Annual sales of new battery-electric vehicles (BEVs) in Australia broke through the 100,000-unit barrier for the first time in 2025, prompting automotive lobby groups to warn against axing buyer incentives.
BEV sales grew 13.1 per cent from 91,29 in 2024 to 103,270 in 2025.
The new record means the powertrain technology’s share of the total new-vehicle market reached 8.3 per cent, up slightly from 7.4 per cent in 2024 in a static sales market.
It came despite market leader Tesla’s sales dipping 24.8 per cent as Model 3 sedan sales collapsed, and in the first year of the NVES CO2 reduction scheme that’s designed to gradually strangle ICE and encourage the transition to EVs.
But the symbolic breaking of the 100k barrier also comes as the federal government commences a statutory investigation into the future of the Electric Car Discount.
A road user charge for EVs and PHEVs to replace revenue lost from the petrol excise is also potentially on the federal government’s agenda.
The key component of the Electric Car Discount is a Fringe Benefits Tax (FBT) exemption that can save thousands of dollars on an EV priced below the Luxury Car Tax (LCT) purchased via novated lease.
The exemption has reportedly aided the purchase of almost 100,000 vehicles since its introduction in July 2022, including PHEVs, which were eligible until April 1, 2025.
However, Treasury estimates the policy will cost $23.4 billion in lost revenues if it continues out to the middle of the next decade.
In a statement accompanying yesterday’s release of annual sales figures, Federal Chamber of Automotive Industries chief executive Tony Weber counselled against the removal of incentives.



“The NVES has provided policy certainty and has led to an increased availability of EVs in Australia.
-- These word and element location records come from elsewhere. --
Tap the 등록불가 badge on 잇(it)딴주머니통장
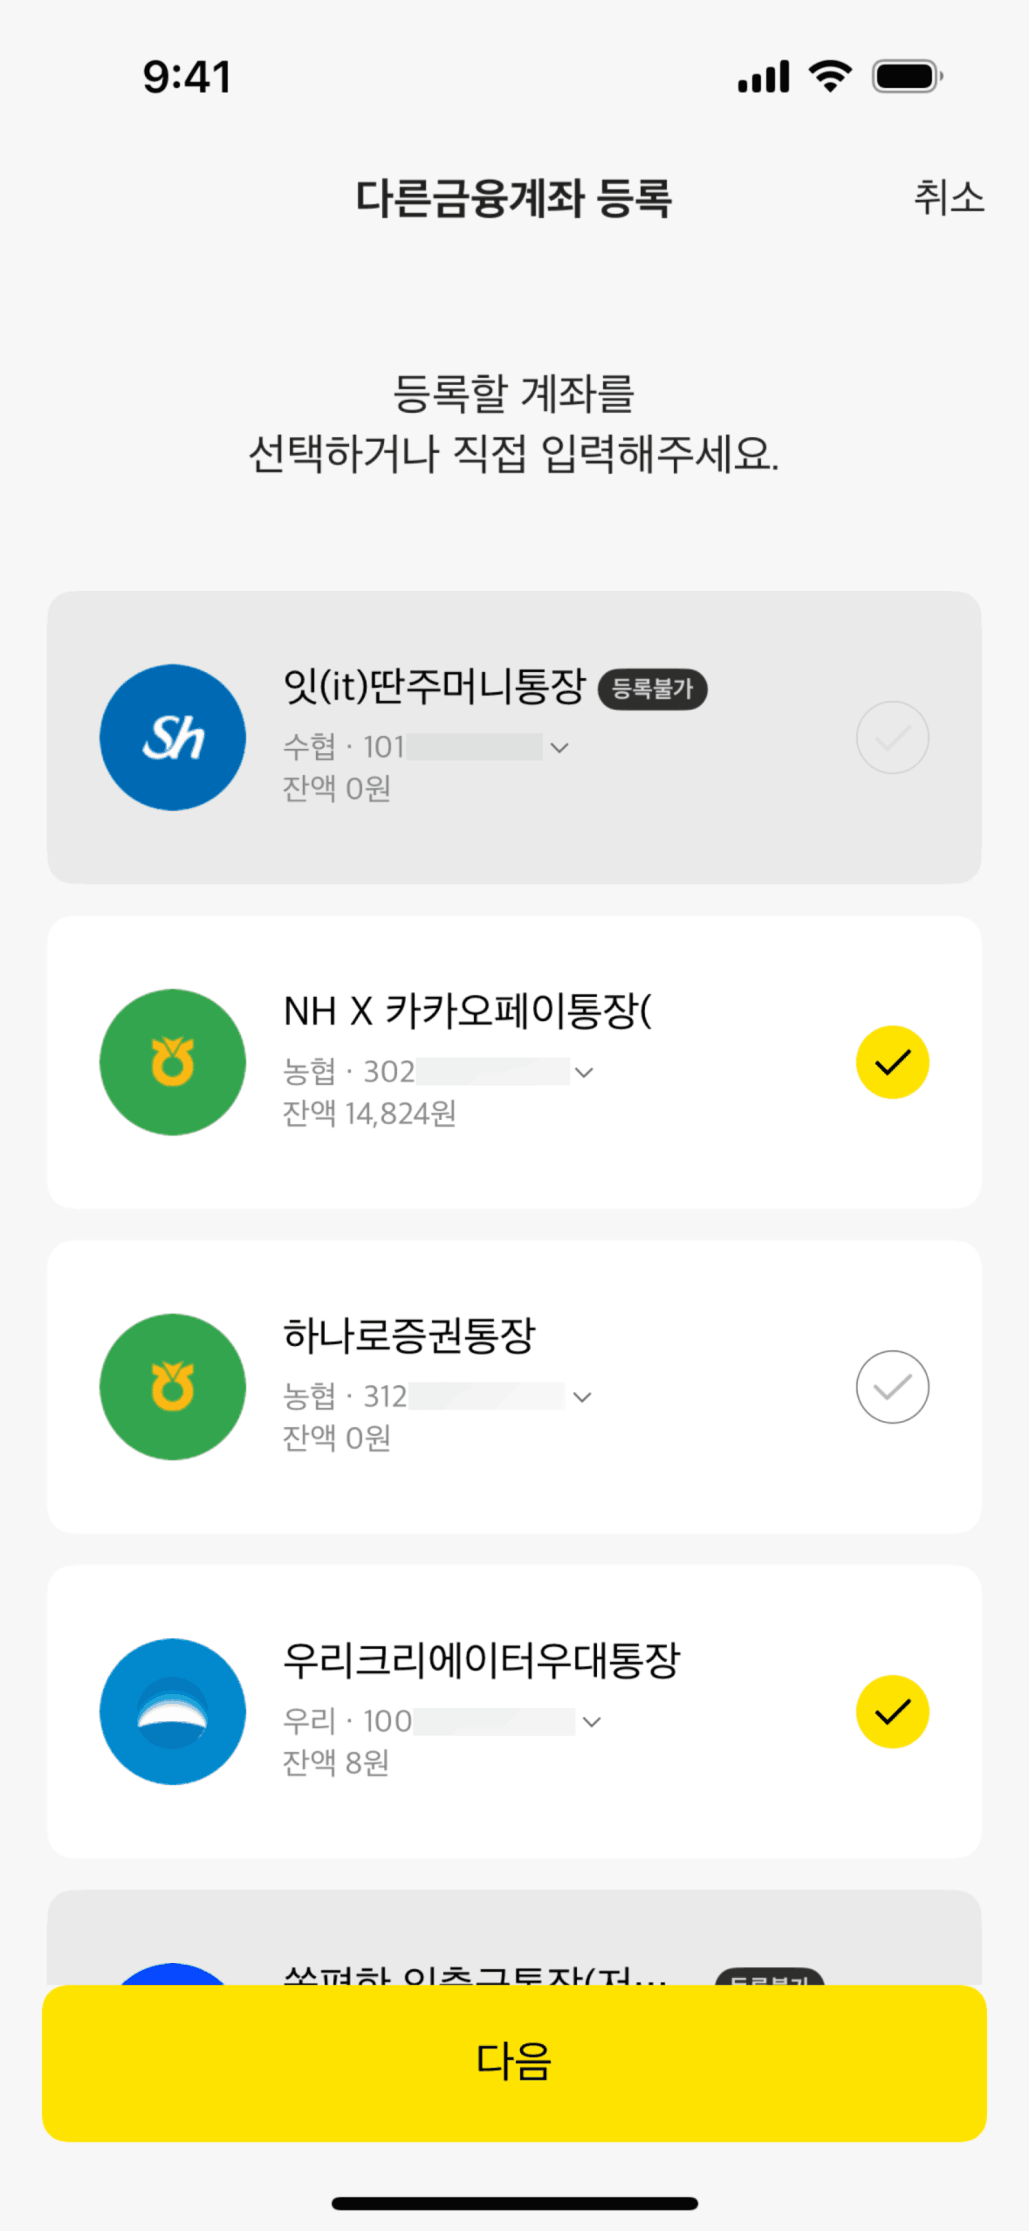This screenshot has height=2231, width=1029. coord(652,690)
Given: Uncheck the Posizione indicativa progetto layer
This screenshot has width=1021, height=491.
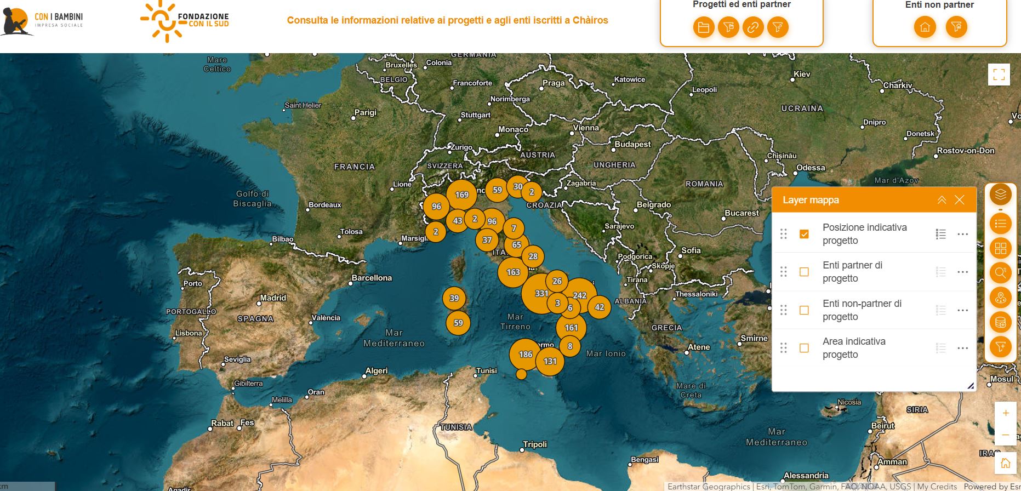Looking at the screenshot, I should pos(804,234).
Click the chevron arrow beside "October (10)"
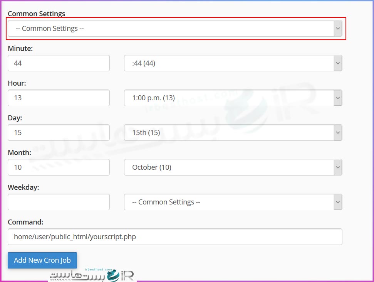This screenshot has height=282, width=374. [338, 167]
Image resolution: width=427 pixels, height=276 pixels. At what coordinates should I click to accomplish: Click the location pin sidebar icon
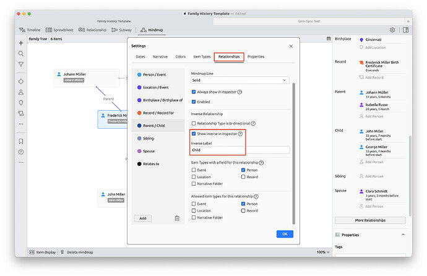(x=21, y=103)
However, it has had little discernible effect on EV demand,” he said.
“Countries such as Germany, the Netherlands, New Zealand and the United States have seen sharp declines in EV sales when incentives were reduced or removed.
“In Australia, remaining support mechanisms such as Fringe Benefits Tax concessions are currently under review. Any policy changes must recognise the clear relationship between incentives and consumer demand, not just vehicle supply.”

Rohan Martin, the chief executive of the National Automotive Leasing and Salary Packaging Association (NALSPA) also backed the extension of the FBT exemption.
“Without the tax incentive on electric cars, tens of thousands fewer EVs would be on Australian roads today,” he said.
“The Climate Change Authority advises that half of all new cars sold between now and 2035 must be electric to hit even the lower end of Australia’s emissions target.
“This requires an enormous scale-up that cannot happen without continued policy support.
“Australia simply cannot sell the number of EVs it needs to and reduce vehicle emissions without the sustained support of the FBT exemption and other complimentary measures.”

The Electric Car Discount policy review will be led by the Australian Centre for Evaluation, which is located within the Commonwealth Treasury, with the Department of Climate Change, Energy, the Environment and Water also contributing.
Written submissions can be made until February 6 here. Findings are expected by mid-2027.
“The take up of electric vehicles over the past few years has exceeded expectations and that’s been good for drivers, good for business and good for the climate,” Federal Treasurer Jim Chalmers said.
“The electric car discount has made EVs cheaper to support early adoption and the next step is to review the policy as we committed to do when we legislated it.
“This is all about supporting Australians to make the switch to more efficient vehicles and ensuring we have the right settings in place for the transport sector over the long term.”